Total borrowed funds increased $.2 billion to $39.5 billion at
December 31, 2010 compared to December 31, 2009. Other
borrowed funds increased in the comparison primarily due to
the consolidation of Market Street and a credit card
securitization trust. Additionally, bank notes and senior debt
increased since December 31, 2009 due to net issuances.
These increases were partially offset in the comparison by a
decline of Federal Home Loan Bank borrowings.
PNC issued $3.25 billion of senior notes in 2010. In March
2009, PNC issued $1.0 billion of floating rate senior notes
guaranteed by the FDIC under the FDIC’s TLGP-Debt
Guarantee Program (TLGP). In addition, PNC issued
$1.5 billion of senior notes during the second and third
quarters of 2009 that were not issued under the TLGP.
Shareholders’ Equity
Total shareholders’ equity increased $.3 billion, to $30.2
billion, at December 31, 2010 compared with December 31,
2009 and included the impact of the following:
The first quarter 2010 issuance of 63.9 million shares
of common stock in an underwritten offering at $54
per share resulted in a $3.4 billion increase in total
shareholders’ equity,
An increase of $2.7 billion to retained earnings, and
A $1.5 billion decline in accumulated other
comprehensive loss largely due to decreases in net
unrealized securities losses.
The factors above were mostly offset by a decline of $7.3
billion in capital surplus-preferred stock in connection with
our February 2010 redemption of the Series N (TARP)

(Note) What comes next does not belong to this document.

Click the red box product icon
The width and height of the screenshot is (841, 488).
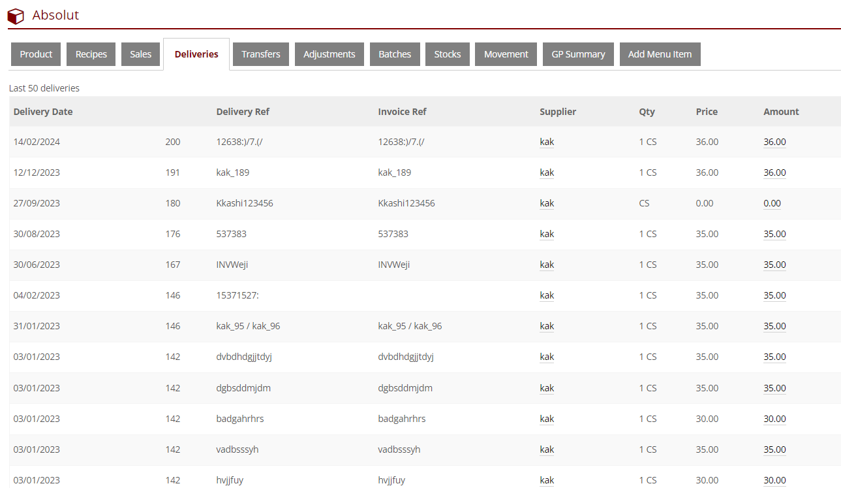click(x=16, y=16)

Preferred Stock as explained further in Note 18 Equity in the
Notes To Consolidated Financial Statements in Item 8 of this
Report.
Regulatory capital ratios at December 31, 2010 were 10.2%
for leverage, 12.1% for Tier 1 risk-based and 15.6% for total
risk-based capital. At December 31, 2009, the regulatory
capital ratios were 10.1% for leverage, 11.4% for Tier 1 risk-
based and 15.0% for total risk-based capital. The increase in
Tier 1 risk-based capital was attributable to retention of
earnings in 2010, the first quarter 2010 equity offering, the
third quarter 2010 sale of GIS, and lower risk-weighted assets.
G
LOSSARY
O
F
T
ERMS
Accretable net interest (Accretable yield) – The excess of cash
flows expected to be collected on a purchased impaired loan
over the carrying value of the loan. The accretable net interest
is recognized into interest income over the remaining life of
the loan using the constant effective yield method.
Adjusted average total assets – Primarily comprised of total
average quarterly (or annual) assets plus (less) unrealized
losses (gains) on investment securities, less goodwill and
certain other intangible assets (net of eligible deferred taxes).
Annualized – Adjusted to reflect a full year of activity.
Assets under management – Assets over which we have sole
or shared investment authority for our customers/clients. We
do not include these assets on our Consolidated Balance Sheet.
Basis point – One hundredth of a percentage point.
Carrying value of purchased impaired loans – The net value
on the balance sheet which represents the recorded investment
less any valuation allowance.
Cash recoveries – Cash recoveries used in the context of
purchased impaired loans represent cash payments from
customers that exceeded the recorded investment of the
designated impaired loan.
Charge-off – Process of removing a loan or portion of a loan
from our balance sheet because it is considered uncollectible.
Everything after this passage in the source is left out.